*WHAT YOU SHOULD DO*
Copy the lines exactly, starting with the line that contains "The height and width of the screenshot is (425, 783)." and continuing through the last line.

*DATA FOR THIS EXERCISE*
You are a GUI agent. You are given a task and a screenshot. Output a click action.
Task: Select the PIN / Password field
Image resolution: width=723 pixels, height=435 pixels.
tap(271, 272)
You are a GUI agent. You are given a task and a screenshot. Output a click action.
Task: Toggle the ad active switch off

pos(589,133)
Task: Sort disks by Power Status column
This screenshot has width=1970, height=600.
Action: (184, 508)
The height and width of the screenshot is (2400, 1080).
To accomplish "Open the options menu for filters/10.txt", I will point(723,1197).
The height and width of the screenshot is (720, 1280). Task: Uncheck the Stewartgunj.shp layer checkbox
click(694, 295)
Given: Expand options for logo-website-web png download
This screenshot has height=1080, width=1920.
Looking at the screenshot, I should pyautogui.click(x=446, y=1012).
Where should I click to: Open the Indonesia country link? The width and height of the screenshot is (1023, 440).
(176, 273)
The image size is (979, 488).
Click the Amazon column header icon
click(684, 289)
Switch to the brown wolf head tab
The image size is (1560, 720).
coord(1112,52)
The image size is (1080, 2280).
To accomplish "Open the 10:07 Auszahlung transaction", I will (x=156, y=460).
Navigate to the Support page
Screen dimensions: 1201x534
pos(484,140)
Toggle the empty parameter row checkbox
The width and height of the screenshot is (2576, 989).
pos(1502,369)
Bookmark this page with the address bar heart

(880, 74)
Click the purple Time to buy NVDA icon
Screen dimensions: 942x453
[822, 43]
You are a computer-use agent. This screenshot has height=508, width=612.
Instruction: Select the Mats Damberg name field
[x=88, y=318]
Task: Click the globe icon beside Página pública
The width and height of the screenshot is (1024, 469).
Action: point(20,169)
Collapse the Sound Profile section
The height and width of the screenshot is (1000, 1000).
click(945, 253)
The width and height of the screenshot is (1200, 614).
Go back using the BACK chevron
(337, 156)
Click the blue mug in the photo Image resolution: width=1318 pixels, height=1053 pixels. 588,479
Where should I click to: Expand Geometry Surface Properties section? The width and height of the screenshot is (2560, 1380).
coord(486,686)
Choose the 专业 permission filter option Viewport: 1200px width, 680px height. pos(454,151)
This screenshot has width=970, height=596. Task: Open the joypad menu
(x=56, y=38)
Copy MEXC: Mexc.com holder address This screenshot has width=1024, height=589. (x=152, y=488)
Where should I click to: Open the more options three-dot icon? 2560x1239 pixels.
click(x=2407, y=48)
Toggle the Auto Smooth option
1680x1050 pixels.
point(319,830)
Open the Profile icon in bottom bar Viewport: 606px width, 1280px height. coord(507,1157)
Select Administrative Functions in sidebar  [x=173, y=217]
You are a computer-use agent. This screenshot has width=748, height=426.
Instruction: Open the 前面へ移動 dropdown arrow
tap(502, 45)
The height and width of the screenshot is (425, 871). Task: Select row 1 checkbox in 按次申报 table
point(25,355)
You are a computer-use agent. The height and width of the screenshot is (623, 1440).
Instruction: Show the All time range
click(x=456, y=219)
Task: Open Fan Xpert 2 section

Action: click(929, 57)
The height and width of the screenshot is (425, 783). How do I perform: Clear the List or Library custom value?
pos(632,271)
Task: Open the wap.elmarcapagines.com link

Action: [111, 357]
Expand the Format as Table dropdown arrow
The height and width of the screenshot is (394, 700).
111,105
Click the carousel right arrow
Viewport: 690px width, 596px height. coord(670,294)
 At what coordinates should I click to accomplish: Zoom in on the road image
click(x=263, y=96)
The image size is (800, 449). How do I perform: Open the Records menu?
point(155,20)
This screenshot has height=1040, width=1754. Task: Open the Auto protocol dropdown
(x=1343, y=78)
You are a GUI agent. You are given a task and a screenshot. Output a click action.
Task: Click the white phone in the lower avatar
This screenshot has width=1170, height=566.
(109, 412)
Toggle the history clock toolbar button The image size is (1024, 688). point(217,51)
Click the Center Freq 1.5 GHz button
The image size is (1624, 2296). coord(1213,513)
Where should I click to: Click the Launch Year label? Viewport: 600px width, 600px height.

*IN RESPONSE*
The height and width of the screenshot is (425, 783). How do I perform: Clear the List or Library custom value?
pos(632,271)
Task: Open the wap.elmarcapagines.com link

Action: [111, 357]
Expand the Format as Table dropdown arrow
The height and width of the screenshot is (394, 700).
111,105
Click the carousel right arrow
Viewport: 690px width, 596px height. coord(670,294)
 At what coordinates should I click to accomplish: Zoom in on the road image
click(x=263, y=96)
The image size is (800, 449). How do I perform: Open the Records menu?
point(155,20)
This screenshot has height=1040, width=1754. Task: Open the Auto protocol dropdown
(x=1343, y=78)
You are a GUI agent. You are given a task and a screenshot. Output a click action.
Task: Click the white phone in the lower avatar
This screenshot has width=1170, height=566.
(109, 412)
Toggle the history clock toolbar button The image size is (1024, 688). point(217,51)
Click the Center Freq 1.5 GHz button
The image size is (1624, 2296). coord(1213,513)
Where should I click to: Click the Launch Year label? Viewport: 600px width, 600px height.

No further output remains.